What we know about consciousness and how we deal with it are very important. Some years ago in a TIME magazine article, Harvard professor Steven Pinker wrote that consciousness was a mystery. In this post, we will read what Pinker had to say, and I will add more recent views about consciousness in future posts. Pinker began his article noting that 100 billion jabbering neurons create the knowledge — or illusion — that we exist. The excerpts from the article that follow introduce this topic for us.

“It shouldn’t be surprising that research on consciousness is alternately exhilarating and disturbing. No other topic is like it. As René Descartes noted, our own consciousness is the most indubitable thing there is.” Pinker adds that consciousness cannot be equated with self-awareness.

“Some kinds of information in the brain — such as the surfaces in front of you, your daydreams, your plans for the day, your pleasures and peeves — are conscious. You can ponder them, discuss them and let them guide your behavior. Other kinds, like the control of your heart rate, the rules that order the words as you speak and the sequence of muscle contractions that allow you to hold a pencil, are unconscious.”

“Not only does a green thing look different from a red thing, remind us of other green things and inspire us to say, ‘That’s green’…, but it also actually looks green: it produces an experience of sheer greenness that isn’t reducible to anything else.”

“Using functional MRI, cognitive neuroscientists can almost read people’s thoughts from the blood flow in their brains. They can tell, for instance, whether a person is thinking about a face or a place or whether a picture the person is looking at is of a bottle or a shoe.

“And consciousness can be pushed around by physical manipulations. Electrical stimulation of the brain during surgery can cause a person to have hallucinations that are indistinguishable from reality, such as a song playing in the room or a childhood birthday party. Chemicals that affect the brain, from caffeine and alcohol to Prozac and LSD, can profoundly alter how people think, feel and see. Surgery that severs the corpus callosum, separating the two hemispheres (a treatment for epilepsy), spawns two consciousnesses within the same skull ….”

“Consciousness turns out to consist of a maelstrom of events distributed across the brain. These events compete for attention, and as one process outshouts the others, the brain rationalizes the outcome after the fact and concocts the impression that a single self was in charge all along.”

“What about the brain itself? You might wonder how scientists could even begin to find the seat of awareness in the cacophony of a hundred billion jabbering neurons.” According to [Francis] Crick and Christof Koch, “consciousness resides only in the ‘higher’ parts of the brain that are connected to circuits for emotion and decision making ….”

“Neuroscientists have long known that consciousness depends on certain frequencies of oscillation in the electroencephalograph (EEG). These brain waves consist of loops of activation between the cortex (the wrinkled surface of the brain) and the thalamus (the cluster of hubs at the center that serve as input-output relay stations). Large, slow, regular waves signal a coma, anesthesia or a dreamless sleep; smaller, faster, spikier ones correspond to being awake and alert.

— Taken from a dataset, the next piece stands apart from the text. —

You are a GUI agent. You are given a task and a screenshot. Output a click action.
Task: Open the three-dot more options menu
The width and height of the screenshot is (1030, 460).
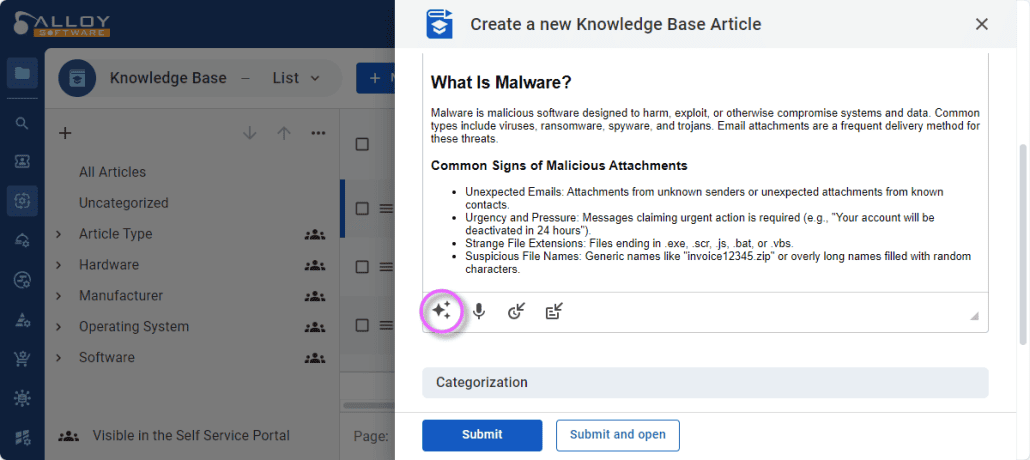(318, 133)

“These waves are not like the useless hum from a noisy appliance but may allow consciousness to do its job in the brain. They may bind the activity in far-flung regions (one for color, another for shape, a third for motion) into a coherent conscious experience, a bit like radio transmitters and receivers tuned to the same frequency. Sure enough, when two patterns compete for awareness in a binocular-rivalry display, the neurons representing the eye that is ‘winning’ the competition oscillate in synchrony, while the ones representing the eye that is suppressed fall out of synch.”

Why does consciousness exist? “One reason is information overload. Just as a person can be overwhelmed today by the gusher of data coming in from electronic media, decision circuits inside the brain would be swamped if every curlicue and muscle twitch was registered somewhere in the brain and constantly being delivered to them. Instead, our working memory and spotlight of attention receive executive summaries of the events and states that psychologist Bernard Baars likens … to a global blackboard on which brain processes post their results and monitor the results of the others.”

Pinker acknowledges that some scientists think that consciousness is beyond the activity of the brain, but he disagrees with that. He concludes: “I would argue that nothing gives life more purpose than the realization that every moment of consciousness is a precious and fragile gift.”

Stay tuned.

Q: How important to you is understanding your own consciousness?